AGI - Le Adf (Allied Democratic Forces) sono una formazione ribelle nata nel 1995 in Uganda, ma ormai da anni radicata nelle zone orientali della confinante Repubblica democratica del Congo. Guidata da Jamil Mukulu, un ex cattolico convertito all'Islam, è considerata vicina al movimento sunnita Tablighi Jamat e si ritiene sia legata all'Isis, anche se l'affiliazione non è mai stata ufficializzata.
Nel 2020 al gruppo è stata attribuita l'uccisione di almeno 849 civili nei territori di Irumu e Mambasa, nella provincia di Ituri, nonché a Beni nel Nord Kivu, con il rapimento di 534 civili, di cui 457 sono ancora dispersi. Il gruppo jihadista si è formato da un'alleanza tra ex membri del Nalu (National Army for the Liberation of Uganda) e jihadisti del gruppo Salaf Tabliq, uniti dalla lotta contro il presidente ugandese, Yoweri Museveni.
Nella seconda metà degli anni '90 l'Adf lanciò una campagna militare nei distretti del Rwenzori dell'Uganda. La risposta dell'esercito lo costrinse però a spostare le proprie basi sul lato congolese dei Monti Rwenzori. Alla fine di dicembre 2005 una massiccia offensiva militare congiunta delle forze armate congolesi e della missione Onu, Monuc, ha distrutto la maggior parte dei campi dell'Adf e ucciso più di 90 ribelli.
Dalla fine del 2013 l'Adf ha avviato una serie di sanguinosi attacchi contro la popolazione civile del territorio di Beni nel Nord Kivu e gli attacchi contro i civili sono aumentati di 10 volte tra il 2017 e il 2018, nonostante le campagne militari dalle forze ugandesi, congolesi e delle Nazioni Unite.
La regione orientale della Repubblica democratica del Congo, Nord e Sud Kivu e Ituri, è da mesi al centro di un crescente numero di attacchi da parte di vari gruppi, contando da sola la metà di tutte le violenze riconducibili a gruppi armati irregolari dell'intero continente africano. È quanto emerge dall'analisi dei bollettini mensili realizzati dal Centro antiterrorismo dell'Unione Africana (Ua) da cui emerge come ad ottobre l'est del Congosia stata la regione dell'Africa che ha registrato il maggior numero di morti tra civili e terroristi.

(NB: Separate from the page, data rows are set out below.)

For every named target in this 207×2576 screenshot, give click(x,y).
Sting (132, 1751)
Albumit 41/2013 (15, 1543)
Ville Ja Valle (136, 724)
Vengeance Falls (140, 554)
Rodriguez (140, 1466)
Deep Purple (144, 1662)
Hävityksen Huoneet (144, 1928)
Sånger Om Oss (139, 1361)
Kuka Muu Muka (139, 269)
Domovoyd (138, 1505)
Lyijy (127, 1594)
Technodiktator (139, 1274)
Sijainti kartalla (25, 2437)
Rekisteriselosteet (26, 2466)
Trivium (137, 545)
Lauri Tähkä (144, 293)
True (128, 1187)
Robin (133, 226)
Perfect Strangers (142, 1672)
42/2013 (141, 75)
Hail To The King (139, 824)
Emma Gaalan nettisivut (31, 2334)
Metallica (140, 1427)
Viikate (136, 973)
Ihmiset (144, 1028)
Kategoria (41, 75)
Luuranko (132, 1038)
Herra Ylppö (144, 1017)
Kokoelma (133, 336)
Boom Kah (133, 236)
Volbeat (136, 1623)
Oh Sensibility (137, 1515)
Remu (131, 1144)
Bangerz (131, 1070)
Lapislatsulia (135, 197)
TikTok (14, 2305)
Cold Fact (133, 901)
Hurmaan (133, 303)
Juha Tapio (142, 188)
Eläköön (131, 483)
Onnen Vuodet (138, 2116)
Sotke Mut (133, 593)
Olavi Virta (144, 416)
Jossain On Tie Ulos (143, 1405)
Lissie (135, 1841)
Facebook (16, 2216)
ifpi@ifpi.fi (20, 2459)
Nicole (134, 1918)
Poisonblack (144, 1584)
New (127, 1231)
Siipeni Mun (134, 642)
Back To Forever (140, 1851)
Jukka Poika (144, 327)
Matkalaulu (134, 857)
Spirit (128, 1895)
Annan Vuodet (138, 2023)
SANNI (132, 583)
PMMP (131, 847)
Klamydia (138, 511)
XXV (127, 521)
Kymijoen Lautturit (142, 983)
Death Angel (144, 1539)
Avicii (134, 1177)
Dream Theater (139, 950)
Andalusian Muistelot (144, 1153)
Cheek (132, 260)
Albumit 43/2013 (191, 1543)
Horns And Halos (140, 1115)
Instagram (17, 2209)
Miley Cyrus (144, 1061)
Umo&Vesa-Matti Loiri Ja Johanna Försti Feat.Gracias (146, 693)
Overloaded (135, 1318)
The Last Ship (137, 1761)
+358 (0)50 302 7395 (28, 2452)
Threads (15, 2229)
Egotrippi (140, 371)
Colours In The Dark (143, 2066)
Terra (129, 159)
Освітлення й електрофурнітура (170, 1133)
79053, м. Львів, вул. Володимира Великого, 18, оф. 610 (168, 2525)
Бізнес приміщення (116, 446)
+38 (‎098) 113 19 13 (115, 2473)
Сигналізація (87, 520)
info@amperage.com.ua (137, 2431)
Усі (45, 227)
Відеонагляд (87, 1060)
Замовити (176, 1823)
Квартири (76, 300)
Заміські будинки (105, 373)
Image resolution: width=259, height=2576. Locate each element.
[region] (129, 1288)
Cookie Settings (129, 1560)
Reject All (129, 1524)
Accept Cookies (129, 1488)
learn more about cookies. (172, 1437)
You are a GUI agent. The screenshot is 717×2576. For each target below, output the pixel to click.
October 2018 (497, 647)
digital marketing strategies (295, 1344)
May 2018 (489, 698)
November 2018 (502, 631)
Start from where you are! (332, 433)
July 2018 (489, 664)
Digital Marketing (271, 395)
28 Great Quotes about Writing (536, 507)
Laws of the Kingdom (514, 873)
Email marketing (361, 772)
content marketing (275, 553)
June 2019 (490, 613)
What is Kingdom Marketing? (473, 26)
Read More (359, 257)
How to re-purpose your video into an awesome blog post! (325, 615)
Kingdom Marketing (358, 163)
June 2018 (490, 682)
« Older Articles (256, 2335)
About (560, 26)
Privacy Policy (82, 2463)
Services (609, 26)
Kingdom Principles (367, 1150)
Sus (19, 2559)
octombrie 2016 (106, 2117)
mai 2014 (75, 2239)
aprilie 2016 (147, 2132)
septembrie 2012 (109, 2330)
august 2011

"Del numero totale di attacchi perpetrati in tutto il continente (195, ndr), 116 sono stati registrati nella zona, che rappresentano il 63% del totale e segnano un 20% di aumento rispetto ai dati registrati nel mese di settembre. Questi attacchi hanno provocato la morte di 237 persone".
Dal bollettino del centro antiterrorismo africano si apprende inoltre che il gruppo armato dei Mayi Mayi (storica formazione nata tra la fine degli Anni '90 e l'inizio degli anni '2000 come una sorta di autodifesa dalle truppe che ruandesi che per alcuni anni occuparono una parte dell'area) è da mesi il gruppo più attivo nel Paese.
Ai Mayi Mayi il centro affida la responsabilità di 82 attacchi costati 81 morti. "Gli attacchi registrati nel mese di ottobre - si legge nel bollettino del Centro antiterrorismo dell'Unione Africana - evidenziano l'espansione della portata dell'estremismo terroristico e violento nella regione dei Grandi Laghi, che soffre l'azione di gruppi terroristici armati che minacciano la pace e la sicurezza e mirano alle enormi risorse economiche dell'area".
Secondo il centro, "le crescenti attività terroristiche e violente estremiste nella regione dei Grandi Laghi sono le conseguenze dei molteplici conflitti persistenti nella parte orientale del Congo, e potrebbero anche essere influenzate dalle attività terroristiche e di estremismo violento in Mali, Niger, Nigeria, Burkina Faso, Ciad e Camerun".
"Anche le rivalità tra l'Isis e gli affiliati di Al Qaeda nella regione del Sahel potrebbero spingere uno dei due, l'Isis, a guardare ad una nuova area di espansione, che potrebbe essere l'Africa centrale", scrive concludendo la sua breve analisi dell'area il centro antiterrorismo dell'Unione Africana.